I love how you all waited to kiss and how all the material aspects of your wedding didn’t mean anything compared to your need to finally become one. I want to have the same kind of wedding and relationship with my future spouse and do all the fun things that you all have done!
God is not only using your example for married couples but also for singles like myself. God bless your precious family and may your marriage always shine for Jesus! April
Oh Kari, this made me tear up-how beautiful and I loved seeing all of the pictures of you two. The piece of advice I always give is to never rely on your spouse to fulfill all of your emotional needs. I think you do a great job in this area already with your sweet heart for friendship <3 Happy Anniversary as you blaze the trail before us!
Hello,
I hope you are both richly blessed today on your anniversary of ten years. What a testament your story is to how God provides. A beautiful verse I wanted to share: “Two are better than one, because they have a good reward for their labor. For if they fall, one will lift up his companion…though one may be overpowered by another, two can withstand him. And a threefold cord is not quickly broken.” Ecclesiastes 4:9-10, 12. Here is a wonderful sermon I thought you might be blessed by too-enjoy! http://www.harvest.org/webcast/player.php?section=archive&event=6&id=1595
Your blog is so special in showing the love and marriage that God intended to prepare you for the “marriage supper with the Lamb” It also helps us to understand the love that God has for His Church. God bless you Kari and Jeff.

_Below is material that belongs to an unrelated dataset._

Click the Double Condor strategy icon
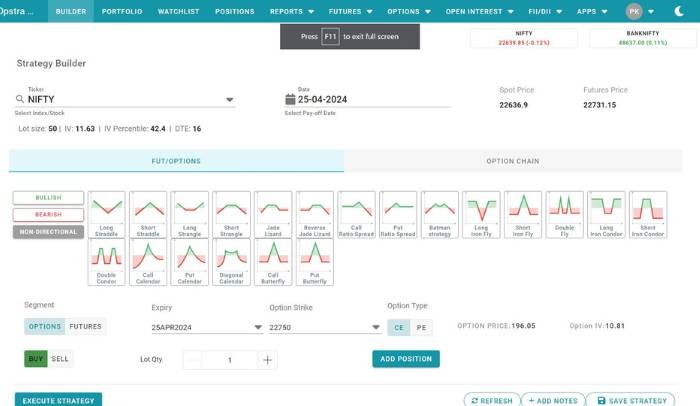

This was so beautiful to read. Congratulations on your anniversary.
I just asked an older Godly woman last week what her best marriage advise was, and this is what she wrote me:
“My best marriage advice is to always trust God as your first and best
advisor in all things! I find that if I talk with God first about my
marriage, I usually end up seeing how he changes me rather than
changing my husband. Another wonderful piece of advice that was
given to me many years ago by a godly woman was to not have
expectations in regard to how your husband’s relationship with Jesus
will look. Accept that his walk with God is as uniquely his as yours is yours. God sure is a faithful marriage builder!”

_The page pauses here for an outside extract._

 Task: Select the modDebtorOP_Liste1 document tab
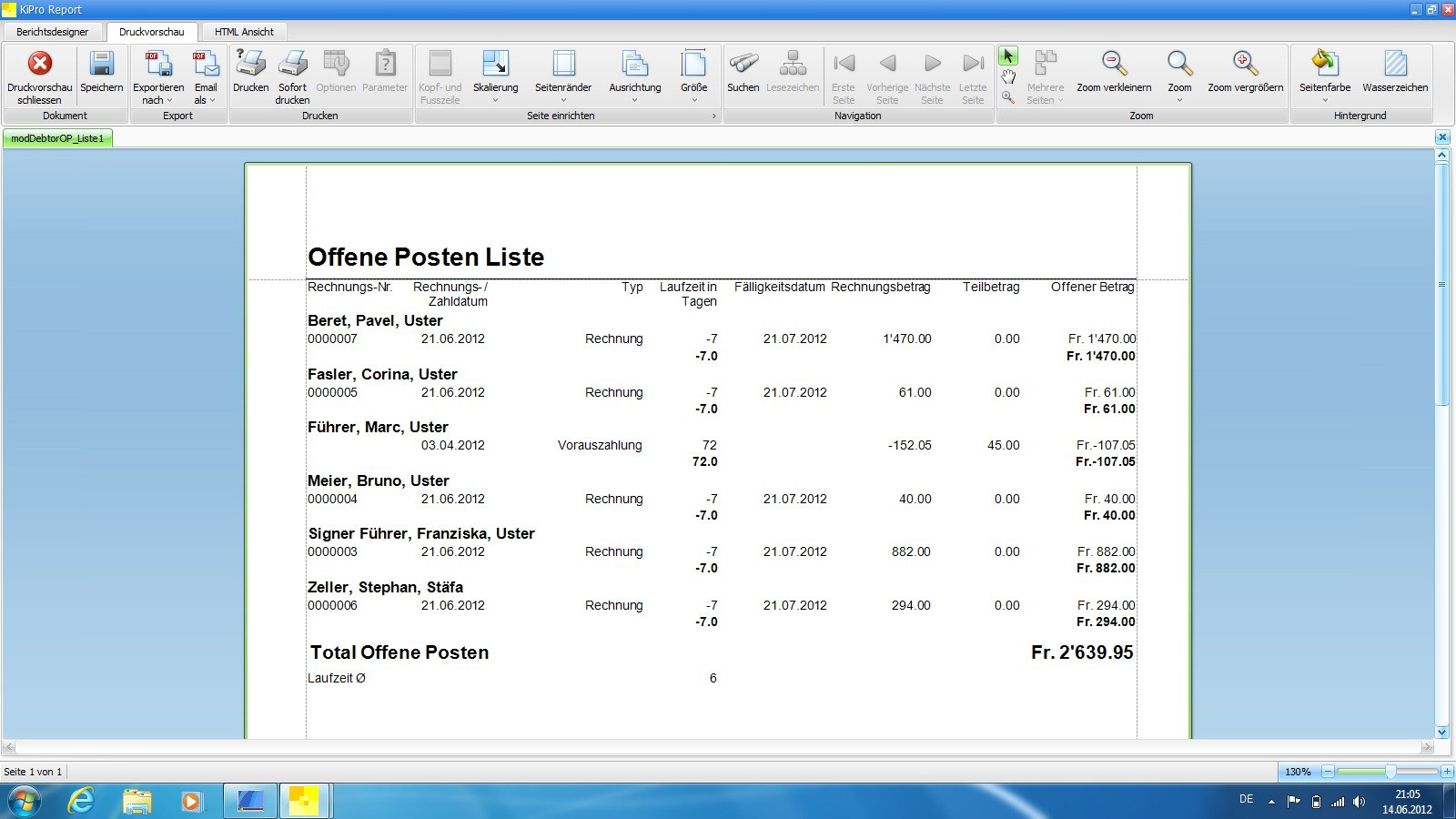(x=57, y=138)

Kari, I love this post! 10 years is a big one. My Jeff and I just celebrated 19 years and it has all gone so fast. I’ve realized our marriage relationship is better when we laugh together. We don’t do that enough. It is so easy to become 2 trains – even when you are doing life together. Thank you for sharing 🙂
Loved this post. I always write Proverbs 15:1 on the cards that I include with wedding gifts.

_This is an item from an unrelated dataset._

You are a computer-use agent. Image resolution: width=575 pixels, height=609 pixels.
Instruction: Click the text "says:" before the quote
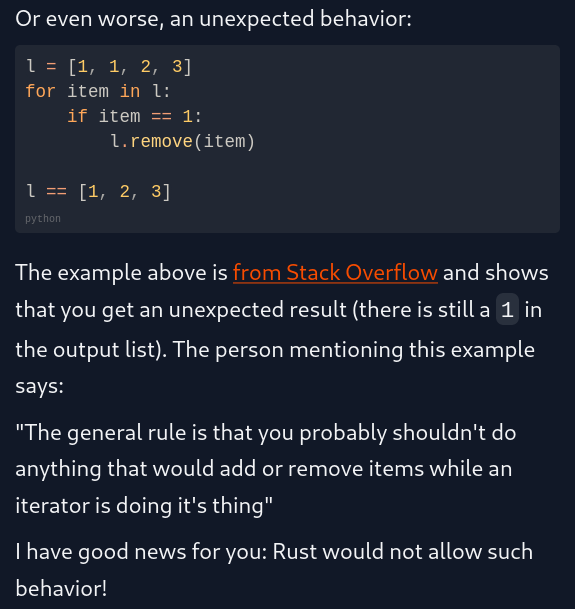(40, 386)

You know, we each get what we need when we need it. There are days when it feels as if I’m white-knuckling faith just hanging on to that, and, it is a freakin’ fantastic gift to read of others who have trusted God and thrived. Perseverance seems to me to be the spiritual equivalent of social tolerance and so many believers settle. It is obvious from our few meetings and evidenced by the body of work you have accumulated here that your words are your witness and they are serving others. That is sweet.